Mercer’s Good Shepherd tile, created for Richards Hall in 1917, shown above the ancient fresco that inspired it. The original image, dating to about 250 A.D., is located in the Catacomb of Callixtus in Rome.

Modern viewers might expect Christ to appear with a beard, robe, and halo. Mercer’s central figure is different. He appears as a young shepherd, almost classical in form, standing beneath trees with sheep around him and a lamb carried across his shoulders. This image comes from an older visual world, when early Christians often represented Christ through symbols rather than formal portraits. The Good Shepherd was one of the most beloved of those symbols. He was the rescuer, the protector, the one who carried the lost sheep home.

In the Catacomb of Callixtus in Rome, a Good Shepherd fresco dating to around 250 A.D. shows a youthful figure with a sheep on his shoulders. Mercer’s fireplace expands that ancient image into the dominant scene of the hearth. The shepherd is no longer a small fresco enclosed in a circular field. He becomes the calm center of a bright ceramic landscape.

Around him, the other tiles deepen the theme.
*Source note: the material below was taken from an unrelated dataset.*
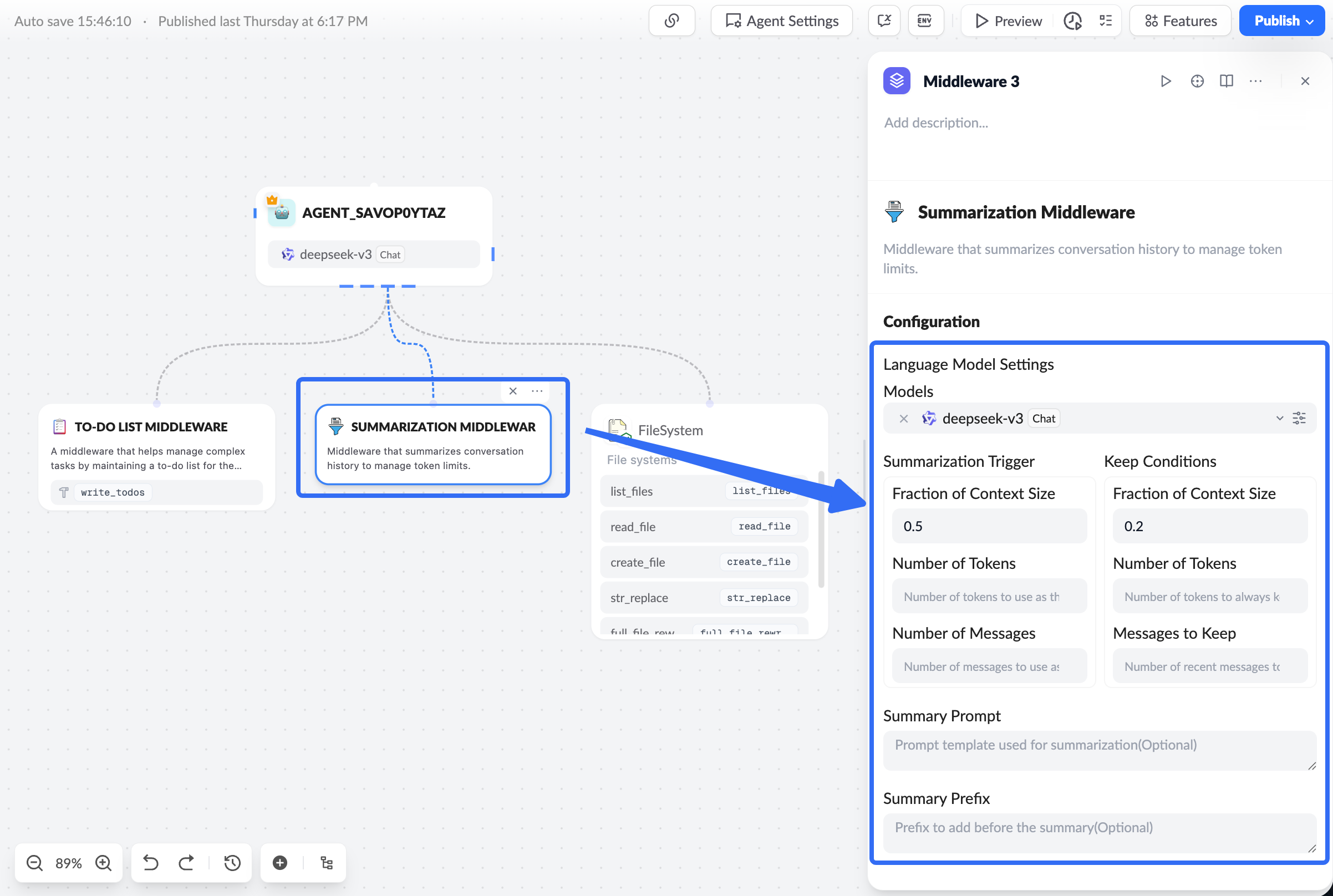
Task: Open the task list icon near Preview
Action: [1106, 21]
Jonah dominates the top row of tiles. In the center scene, he is cast toward the whale (tile 2). On the left, he emerges from the creature’s mouth (tile 1). The whale itself looks less like a natural animal than a sea monster from a dream, complete with claws and a curling body. On the right, Jonah rests beneath the gourd vine, reclining in a posture that feels strangely peaceful after the terror of the sea (tile 4).

A mural depicting ancient maritime scenes featuring sea creatures, ships, and figures, combining colorful artistic styles.
Mercer’s Jonah tiles shown above the early Christian frescoes that inspired them. The scenes depict Jonah cast toward the whale, emerging from the whale, and resting beneath the vine, images early Christians associated with death, deliverance, and resurrection.

For early Christians, Jonah was more than a prophet’s adventure story. His time inside the whale was read as an image of death and return, burial and resurrection. On Mercer’s fireplace, Jonah’s story stretches across the top like a strange border of danger and deliverance.

Samson carrying away the Gates of Gaza (tile 5). Daniel appears in the lions’ den (tile 7). Noah appears with the ark (tiles 10). Moses strikes the rock, and water pours out (tile 11). Lazarus rises from the tomb (tile 8). Each scene carries the same emotional weight. The trapped are freed. The thirsty are given water. The dead are called out. The endangered are preserved. The fireplace is not randomly decorated. It is a wall of rescue stories.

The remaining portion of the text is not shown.